A web-based edition of early seventeenth-century political poetry from manuscript sources. It brings into the public domain over 350 poems, many of which have never before been published.

Pii17  Wants hee a grave whom heavens doe cover? was hee


Notes. Whether this poem pre-dates or post-dates the far-better known “Heere uninterr’d suspends (though not to save” is impossible to determine.
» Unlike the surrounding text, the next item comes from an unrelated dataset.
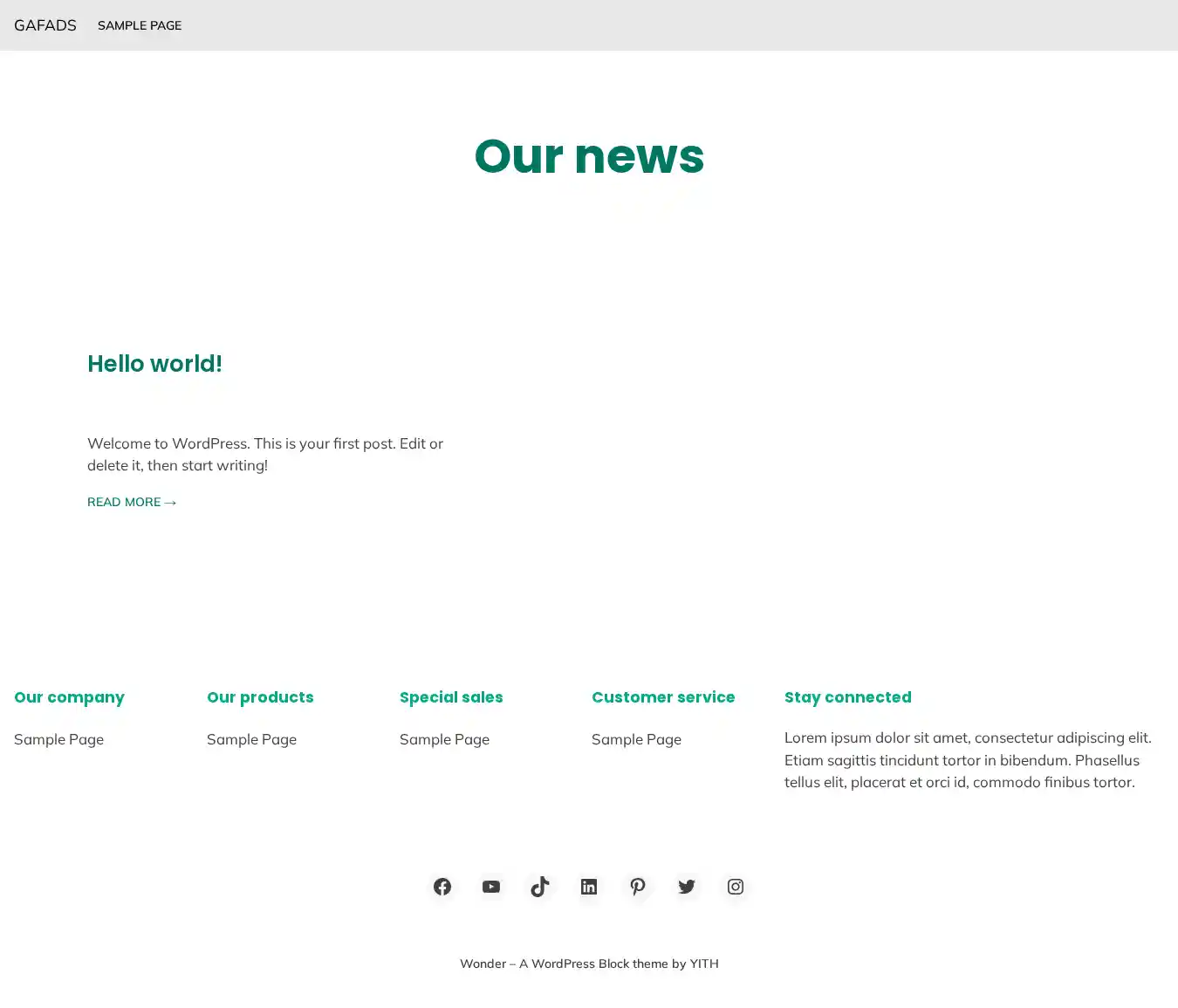Click the Stay connected footer heading
This screenshot has width=1178, height=1008.
pos(847,697)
The poem does, however, closely echo the political sentiments of that poem, and opens with a paraphrase of the line from Lucan’s Pharsalia which is sometimes appended in Latin to versions of the more widely copied work.


“On John Felton”

Wants hee a grave whom heavens doe cover?1 was hee

Unfortunate in his Catastrophe?

Because hee did not trust a marble stone

With that which needs not feare oblivion

No, no, his tombe like to his fact is high

5

Outspringing ægips pride;2 the deity.

That heaven should be his tombe ’twas thought most meet

Ah, heaven his tombe, the aire his winding sheet3

A roome then it no lesser could suffice

The actor of so great an enterprise

10

Which were just or unjust bad or good

Whats that to any blood repayed blood

Whose carcasse for the crawling wormes too good

Doth gorge the Eagells and the faulcons brood

Here felton hung a spectacle of dread

15

A pendant sword ore proud ambitions head

Whom here the winds embalme with fragrant sents

To whom sad clouds contribute their laments

And time each night upon his tombe presents

A thousand lights which burnes till day appeare

20

And then his requiem sung by winged quiers.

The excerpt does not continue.